Processing biomass into multifunctional products can contribute to food, feed, and energy security while also
mitigating climate change. However, biorefinery products nevertheless impact the environment, and this influence
needs to be properly assessed to minimize the burden. Life cycle assessment (LCA) is often used to calculate
environmental footprints of products, but distributing the burdens among the different biorefinery products
is a challenge. A particular complexity arises when the outputs are a combination of energy carrying no mass,
and mass carrying no energy, where neither an allocation based on mass nor on energy would be appropriate.
A novel hybrid mass–energy (HMEN) allocation scheme for dealing with multifunctionality problems in biorefineries
was developed and applied to five biorefinery concepts. The results were compared to results of other
allocation methods in LCA. The reductions in energy use and GHG emissions from using the biorefinery’s biofuels
were also quantified. HMEN fairly distributed impacts among biorefinery products and did not change the
order of the products in terms of the level of the pollution caused. The allocation factors for HMEN fell between
mass and economic allocation factors and were comparable to energy allocation factors. Where the mass or the
energy allocation failed to attribute burdens, HMEN addressed this shortcoming by assigning impacts to nonmass
or to nonenergy products. Under the partitioning methods and regardless of the feedstock used, bioethanol
reduced GHG by 72–98% relative to gasoline. The GHG savings were 196% under the substitution method, but
no GHG savings occurred for sugar beet bioethanol under the surplus method. Bioethanol from cellulosic crops
had lower energy use and GHG emissions than from sugar beet, regardless of the allocation method used.

▶ Stated task: From the biorefinery abstract, list every type of allocation factor it names.

▶ Data listing:
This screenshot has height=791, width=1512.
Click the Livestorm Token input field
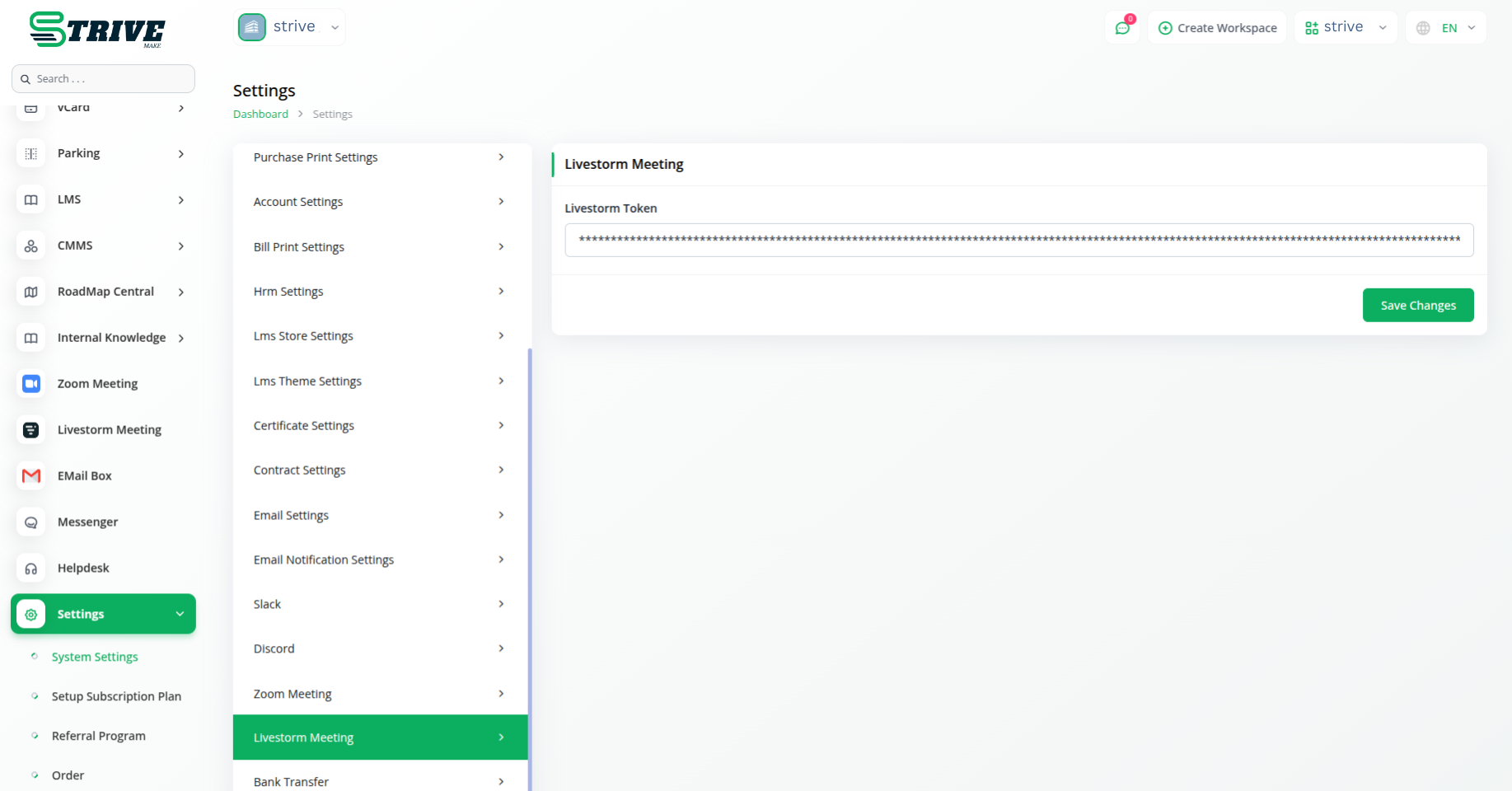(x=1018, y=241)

--

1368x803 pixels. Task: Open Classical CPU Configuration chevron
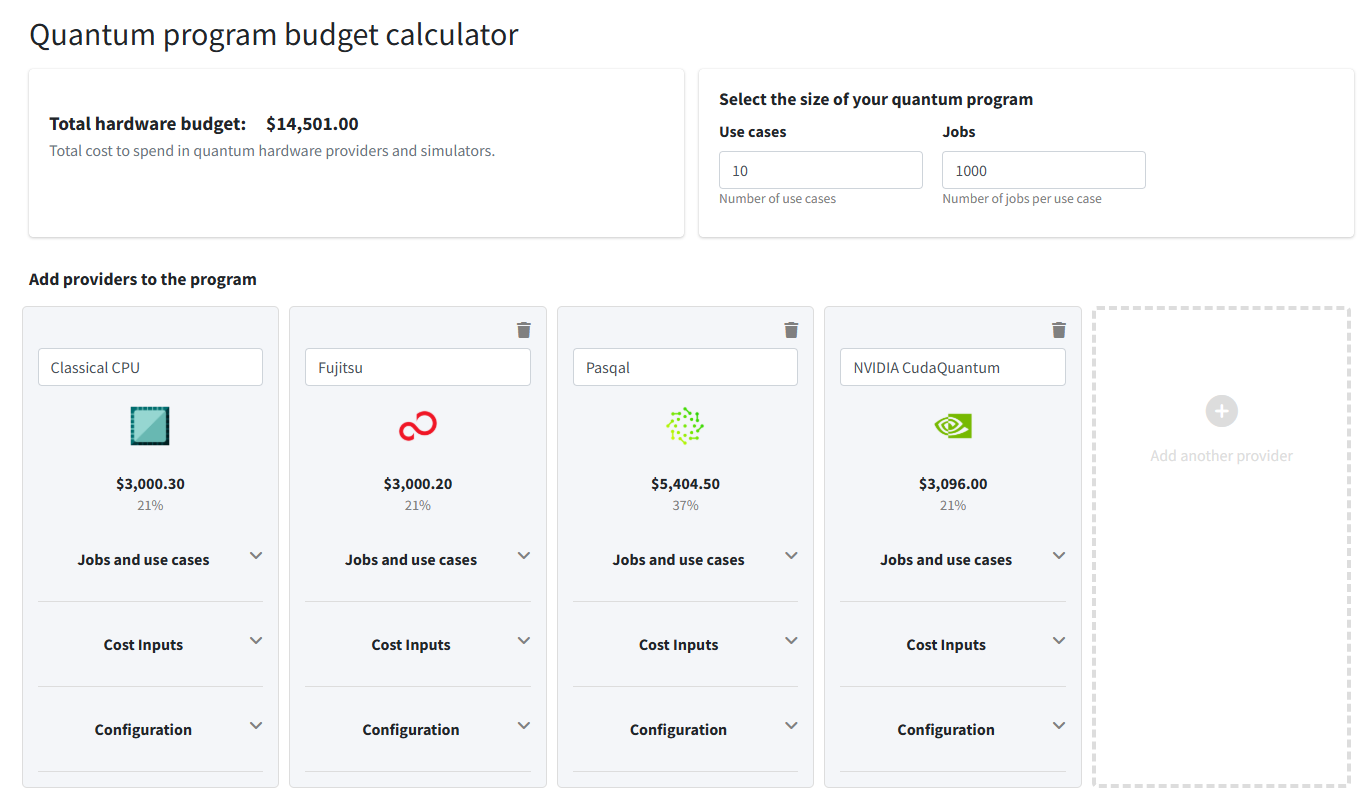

▶ The response:
- Hybrid mass–energy (HMEN) allocation factors
- Mass allocation factors
- Economic allocation factors
- Energy allocation factors